Face recognition using Tensorflow

MIT License

13.77k stars 4.81k forks source link

Question: what algorithm to use for clustering with embedding vectors? #488

Closed bobzsj87 closed 6 years ago

bobzsj87 commented 7 years ago

Just wondering how do I do clustering after I get a bunch of embeddings from a number of pictures?

MaartenBloemen commented 7 years ago

I have done it with DBSCAN but based on the ecleudian distance you can calculate with the embedding vectors.
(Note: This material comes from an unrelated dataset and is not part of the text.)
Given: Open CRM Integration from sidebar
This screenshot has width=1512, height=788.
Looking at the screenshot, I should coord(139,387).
You can find my code at #441 if you are interested.

zhly0 commented 7 years ago

this is a different cluster algorithm: https://github.com/zhly0/facenet-face-cluster-chinese-whispers-
which you do not need to specify the number of cluster number,all you need to do is specify the threshold. https://github.com/davidsandberg/facenet/issues/370

MaartenBloemen commented 7 years ago

@zhly0 The DBSCAN algorithm doesn't require you to specify the clusters, you just feed it the distance matrix and it will cluster based on the chosen threshold as well.

Shahnawazgrewal commented 7 years ago

I have also cluster using the DBSCAN as it doesn't require to specify the clusters.
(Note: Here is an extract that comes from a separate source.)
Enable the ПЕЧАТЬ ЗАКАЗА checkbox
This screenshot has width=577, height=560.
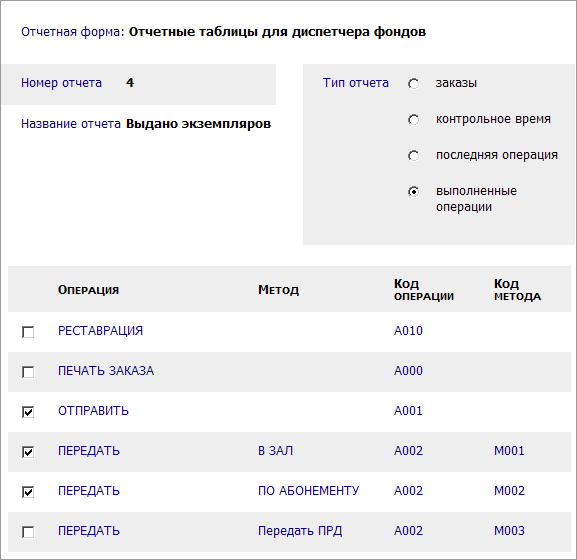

RaviRaaja commented 6 years ago

@Shahnawazgrewal @MaartenBloemen I have tried clustering with out using mtcnn (align function) , precomuputed and cropped all images using dlib in a directory of shape(4000,160,160,3), all 4000 instances belongs to different classes (images with various different brightness, saturation etc.. ) in cluster.py, i have substituted at main() as 'In main function
with tf.Graph().as_default(): with tf.Session() as sess: facenet.load_model(args.model) #image_list = load_images_from_folder(args.data_dir) #images = align_data(image_list, args.image_size, args.margin, pnet, rnet, onet) images = load_images_from_folder(args.data_dir) Then performed clustering only Repeated images falls into same cluster. threshold tested with 1.0 to 0.5 still all resulted same! , MY INPUT DIR CONTAINS IMAGE LIKE THIS BELOW selection_021

Shahnawazgrewal commented 6 years ago

which pretrain model are you using? @RaviRaaja

RaviRaaja commented 6 years ago

@Shahnawazgrewal 20170512-110547 and vgg face 2 pretrained model uploaded by you

Shahnawazgrewal commented 6 years ago

can you upload the subset of images (say 100) on dropbox to test? @RaviRaaja

RaviRaaja commented 6 years ago

@Shahnawazgrewal https://www.dropbox.com/sh/eitw9wuh7lkjgz6/AAC863xj1LSUeCrDGob2N0x_a?dl=0

Shahnawazgrewal commented 6 years ago

Some of the clusters with eps = 0.50 screenshot_2018-03-24_15-07-46 screenshot_2018-03-24_15-08-37 screenshot_2018-03-24_15-08-55 screenshot_2018-03-24_15-09-23 screenshot_2018-03-24_15-09-31

You can also use HDSCAN. @RaviRaaja

RaviRaaja commented 6 years ago

@Shahnawazgrewal will try with hdscan , can you add some more note about dbscan experiment for above results , Chinese whisper clustering normalisation is not done , and in dbscan normalization is done , does prewhiten(module name) do have impact on clustering??

Shahnawazgrewal commented 6 years ago

I have not experiment with prewhiten module. @RaviRaaja Apparently, results are okay.